About this exercise ▸ For this exercise, reproduce the entries below exactly, but only from the line containing "You are a computer-use agent. The image size is (238, 191)." through the line containing "Task: Click the 74.12万 cell in 其他非流动资产 row", both included.

(Stored data entries)

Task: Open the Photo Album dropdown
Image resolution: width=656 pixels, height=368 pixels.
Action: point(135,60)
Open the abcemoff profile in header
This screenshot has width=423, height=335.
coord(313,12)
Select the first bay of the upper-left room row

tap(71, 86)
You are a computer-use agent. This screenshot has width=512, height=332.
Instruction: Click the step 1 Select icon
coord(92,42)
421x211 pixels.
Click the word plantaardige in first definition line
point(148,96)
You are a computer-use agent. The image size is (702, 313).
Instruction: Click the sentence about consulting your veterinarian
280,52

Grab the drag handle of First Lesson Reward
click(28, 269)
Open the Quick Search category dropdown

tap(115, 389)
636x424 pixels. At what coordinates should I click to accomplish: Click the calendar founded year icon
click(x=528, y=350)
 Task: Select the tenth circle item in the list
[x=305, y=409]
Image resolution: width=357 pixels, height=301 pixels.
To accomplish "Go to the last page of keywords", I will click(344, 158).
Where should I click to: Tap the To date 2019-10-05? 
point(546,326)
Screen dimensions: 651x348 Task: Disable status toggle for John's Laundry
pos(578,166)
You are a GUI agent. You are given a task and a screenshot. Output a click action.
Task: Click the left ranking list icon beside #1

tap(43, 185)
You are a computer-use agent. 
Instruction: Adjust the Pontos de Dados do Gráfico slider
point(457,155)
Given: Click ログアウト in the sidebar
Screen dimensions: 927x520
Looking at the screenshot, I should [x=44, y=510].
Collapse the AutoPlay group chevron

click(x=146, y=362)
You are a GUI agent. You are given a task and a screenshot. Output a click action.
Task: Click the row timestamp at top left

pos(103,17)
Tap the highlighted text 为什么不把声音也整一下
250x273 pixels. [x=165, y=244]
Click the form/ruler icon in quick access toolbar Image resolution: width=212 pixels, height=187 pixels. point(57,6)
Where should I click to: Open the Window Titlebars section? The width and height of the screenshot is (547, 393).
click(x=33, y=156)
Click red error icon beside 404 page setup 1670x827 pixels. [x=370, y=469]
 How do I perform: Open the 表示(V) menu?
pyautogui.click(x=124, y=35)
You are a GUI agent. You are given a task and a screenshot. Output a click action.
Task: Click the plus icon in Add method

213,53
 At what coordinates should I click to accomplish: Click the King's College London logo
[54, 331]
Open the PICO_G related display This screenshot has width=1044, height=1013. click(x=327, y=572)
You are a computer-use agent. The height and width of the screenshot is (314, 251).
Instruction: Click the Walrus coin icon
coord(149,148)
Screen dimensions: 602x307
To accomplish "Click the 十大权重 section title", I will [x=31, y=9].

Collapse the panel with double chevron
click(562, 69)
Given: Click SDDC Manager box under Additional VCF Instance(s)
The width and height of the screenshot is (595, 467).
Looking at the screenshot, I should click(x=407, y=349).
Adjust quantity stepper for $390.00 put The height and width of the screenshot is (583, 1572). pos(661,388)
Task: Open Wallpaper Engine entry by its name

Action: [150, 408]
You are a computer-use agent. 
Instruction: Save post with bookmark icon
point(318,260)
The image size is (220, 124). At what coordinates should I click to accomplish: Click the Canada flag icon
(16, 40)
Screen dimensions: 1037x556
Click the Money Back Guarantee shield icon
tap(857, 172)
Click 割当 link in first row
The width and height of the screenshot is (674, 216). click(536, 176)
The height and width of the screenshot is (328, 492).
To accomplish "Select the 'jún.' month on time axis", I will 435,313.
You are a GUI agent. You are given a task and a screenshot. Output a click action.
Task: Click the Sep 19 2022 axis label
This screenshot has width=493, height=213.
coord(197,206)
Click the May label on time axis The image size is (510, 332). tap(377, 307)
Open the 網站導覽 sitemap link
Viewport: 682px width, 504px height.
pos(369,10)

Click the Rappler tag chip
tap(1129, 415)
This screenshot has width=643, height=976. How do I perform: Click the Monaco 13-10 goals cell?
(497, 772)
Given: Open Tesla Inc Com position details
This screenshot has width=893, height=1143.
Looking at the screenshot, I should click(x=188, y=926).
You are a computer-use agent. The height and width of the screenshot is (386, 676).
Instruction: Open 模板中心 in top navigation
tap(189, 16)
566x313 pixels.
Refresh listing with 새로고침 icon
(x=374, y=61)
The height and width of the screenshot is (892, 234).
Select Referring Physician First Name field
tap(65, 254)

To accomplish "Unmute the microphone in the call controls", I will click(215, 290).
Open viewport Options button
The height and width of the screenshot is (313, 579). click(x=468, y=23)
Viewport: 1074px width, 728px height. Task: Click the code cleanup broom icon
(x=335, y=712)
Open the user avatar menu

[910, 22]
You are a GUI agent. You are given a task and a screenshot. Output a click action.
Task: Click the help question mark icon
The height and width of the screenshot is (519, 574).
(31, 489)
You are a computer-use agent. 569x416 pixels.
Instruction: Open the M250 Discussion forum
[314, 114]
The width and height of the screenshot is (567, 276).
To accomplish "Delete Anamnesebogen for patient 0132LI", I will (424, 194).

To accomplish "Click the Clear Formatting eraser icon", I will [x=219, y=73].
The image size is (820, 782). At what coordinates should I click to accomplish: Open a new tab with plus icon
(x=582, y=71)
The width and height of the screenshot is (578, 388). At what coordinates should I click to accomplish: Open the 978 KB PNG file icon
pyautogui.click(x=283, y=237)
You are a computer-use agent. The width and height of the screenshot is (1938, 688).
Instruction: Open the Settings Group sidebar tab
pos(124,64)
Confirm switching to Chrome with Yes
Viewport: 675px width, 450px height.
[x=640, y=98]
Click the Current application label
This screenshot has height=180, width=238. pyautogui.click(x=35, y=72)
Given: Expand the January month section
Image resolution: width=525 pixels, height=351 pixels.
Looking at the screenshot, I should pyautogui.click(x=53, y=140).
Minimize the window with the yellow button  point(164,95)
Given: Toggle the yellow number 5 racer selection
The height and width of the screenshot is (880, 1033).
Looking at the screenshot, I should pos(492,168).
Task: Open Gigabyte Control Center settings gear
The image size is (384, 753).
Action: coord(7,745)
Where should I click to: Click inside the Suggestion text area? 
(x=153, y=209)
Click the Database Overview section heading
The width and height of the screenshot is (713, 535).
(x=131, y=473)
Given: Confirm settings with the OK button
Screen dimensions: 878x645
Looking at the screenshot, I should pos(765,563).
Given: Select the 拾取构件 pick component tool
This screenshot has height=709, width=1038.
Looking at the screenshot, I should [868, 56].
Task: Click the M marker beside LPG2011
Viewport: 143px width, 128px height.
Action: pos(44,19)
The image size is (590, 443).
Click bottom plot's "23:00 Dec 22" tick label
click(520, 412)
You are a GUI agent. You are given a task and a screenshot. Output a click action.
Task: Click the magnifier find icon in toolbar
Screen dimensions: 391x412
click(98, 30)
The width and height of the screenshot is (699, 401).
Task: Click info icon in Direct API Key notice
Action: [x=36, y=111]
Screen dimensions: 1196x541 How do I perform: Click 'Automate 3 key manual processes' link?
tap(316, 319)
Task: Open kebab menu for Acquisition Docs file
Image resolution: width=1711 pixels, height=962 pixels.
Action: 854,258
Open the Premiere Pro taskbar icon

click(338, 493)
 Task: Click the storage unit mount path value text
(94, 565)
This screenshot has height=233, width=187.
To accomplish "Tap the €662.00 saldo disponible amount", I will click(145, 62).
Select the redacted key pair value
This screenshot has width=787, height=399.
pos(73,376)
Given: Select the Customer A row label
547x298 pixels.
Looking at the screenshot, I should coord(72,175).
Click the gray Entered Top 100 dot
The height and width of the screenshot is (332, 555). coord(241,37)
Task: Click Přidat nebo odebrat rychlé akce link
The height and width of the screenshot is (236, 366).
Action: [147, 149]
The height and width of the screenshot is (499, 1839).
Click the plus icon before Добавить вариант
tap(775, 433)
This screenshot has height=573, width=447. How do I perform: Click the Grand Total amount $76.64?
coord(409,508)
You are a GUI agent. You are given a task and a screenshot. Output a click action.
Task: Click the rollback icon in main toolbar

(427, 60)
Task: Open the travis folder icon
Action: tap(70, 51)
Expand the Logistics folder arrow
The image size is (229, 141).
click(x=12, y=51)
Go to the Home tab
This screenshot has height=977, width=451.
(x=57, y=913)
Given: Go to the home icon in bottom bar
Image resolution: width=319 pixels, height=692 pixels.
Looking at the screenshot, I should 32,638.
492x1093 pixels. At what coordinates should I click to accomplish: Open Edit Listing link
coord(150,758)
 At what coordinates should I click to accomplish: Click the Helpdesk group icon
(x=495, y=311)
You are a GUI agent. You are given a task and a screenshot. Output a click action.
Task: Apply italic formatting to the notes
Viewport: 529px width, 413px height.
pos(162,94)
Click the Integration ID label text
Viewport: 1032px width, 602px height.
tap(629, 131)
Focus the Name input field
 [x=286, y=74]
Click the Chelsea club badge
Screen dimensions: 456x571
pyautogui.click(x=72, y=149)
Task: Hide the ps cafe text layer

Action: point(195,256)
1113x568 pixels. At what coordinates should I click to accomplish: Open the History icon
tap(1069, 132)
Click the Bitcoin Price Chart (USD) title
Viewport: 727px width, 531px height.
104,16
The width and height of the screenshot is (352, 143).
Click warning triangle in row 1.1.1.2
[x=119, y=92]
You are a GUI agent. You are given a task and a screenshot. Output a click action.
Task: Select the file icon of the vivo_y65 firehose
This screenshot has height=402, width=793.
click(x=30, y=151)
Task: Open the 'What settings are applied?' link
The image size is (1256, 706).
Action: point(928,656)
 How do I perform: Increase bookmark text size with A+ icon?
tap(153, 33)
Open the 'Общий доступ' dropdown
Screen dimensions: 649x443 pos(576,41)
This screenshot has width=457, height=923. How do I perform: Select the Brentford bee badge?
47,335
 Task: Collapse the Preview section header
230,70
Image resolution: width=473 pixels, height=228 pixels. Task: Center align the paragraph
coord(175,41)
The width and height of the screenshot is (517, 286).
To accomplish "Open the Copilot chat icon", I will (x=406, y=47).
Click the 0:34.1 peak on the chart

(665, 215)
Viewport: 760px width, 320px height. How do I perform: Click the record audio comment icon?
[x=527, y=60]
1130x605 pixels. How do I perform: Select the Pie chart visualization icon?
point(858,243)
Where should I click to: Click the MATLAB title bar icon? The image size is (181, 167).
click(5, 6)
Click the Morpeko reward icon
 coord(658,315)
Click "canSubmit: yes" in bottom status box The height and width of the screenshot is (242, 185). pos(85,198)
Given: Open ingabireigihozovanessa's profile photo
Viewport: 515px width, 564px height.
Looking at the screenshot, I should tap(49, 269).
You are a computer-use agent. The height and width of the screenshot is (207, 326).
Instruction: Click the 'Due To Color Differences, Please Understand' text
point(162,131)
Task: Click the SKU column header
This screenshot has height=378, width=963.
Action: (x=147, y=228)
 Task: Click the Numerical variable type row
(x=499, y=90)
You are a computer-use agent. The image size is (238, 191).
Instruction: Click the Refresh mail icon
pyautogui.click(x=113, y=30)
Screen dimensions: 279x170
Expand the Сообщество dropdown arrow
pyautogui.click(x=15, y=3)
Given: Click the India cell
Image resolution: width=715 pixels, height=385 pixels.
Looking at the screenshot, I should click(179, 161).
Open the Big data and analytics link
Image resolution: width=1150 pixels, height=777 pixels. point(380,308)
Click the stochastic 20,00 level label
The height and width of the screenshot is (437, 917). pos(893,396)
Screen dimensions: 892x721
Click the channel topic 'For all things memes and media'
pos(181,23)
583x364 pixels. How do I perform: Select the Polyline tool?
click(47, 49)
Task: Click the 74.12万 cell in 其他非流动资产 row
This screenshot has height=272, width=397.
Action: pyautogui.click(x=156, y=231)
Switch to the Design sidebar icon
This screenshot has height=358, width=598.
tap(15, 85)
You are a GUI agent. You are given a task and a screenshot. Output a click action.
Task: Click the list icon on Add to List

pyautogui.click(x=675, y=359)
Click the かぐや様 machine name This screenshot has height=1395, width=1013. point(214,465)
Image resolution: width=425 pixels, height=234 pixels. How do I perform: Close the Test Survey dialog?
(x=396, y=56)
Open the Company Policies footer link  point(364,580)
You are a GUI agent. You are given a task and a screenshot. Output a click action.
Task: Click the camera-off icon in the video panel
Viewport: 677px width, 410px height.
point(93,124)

Answer box ▸
You are a computer-use agent. The image size is (238, 191).
Instruction: Click the Refresh mail icon
pyautogui.click(x=113, y=30)
Screen dimensions: 279x170
Expand the Сообщество dropdown arrow
pyautogui.click(x=15, y=3)
Given: Click the India cell
Image resolution: width=715 pixels, height=385 pixels.
Looking at the screenshot, I should click(179, 161).
Open the Big data and analytics link
Image resolution: width=1150 pixels, height=777 pixels. point(380,308)
Click the stochastic 20,00 level label
The height and width of the screenshot is (437, 917). pos(893,396)
Screen dimensions: 892x721
Click the channel topic 'For all things memes and media'
pos(181,23)
583x364 pixels. How do I perform: Select the Polyline tool?
click(47, 49)
Task: Click the 74.12万 cell in 其他非流动资产 row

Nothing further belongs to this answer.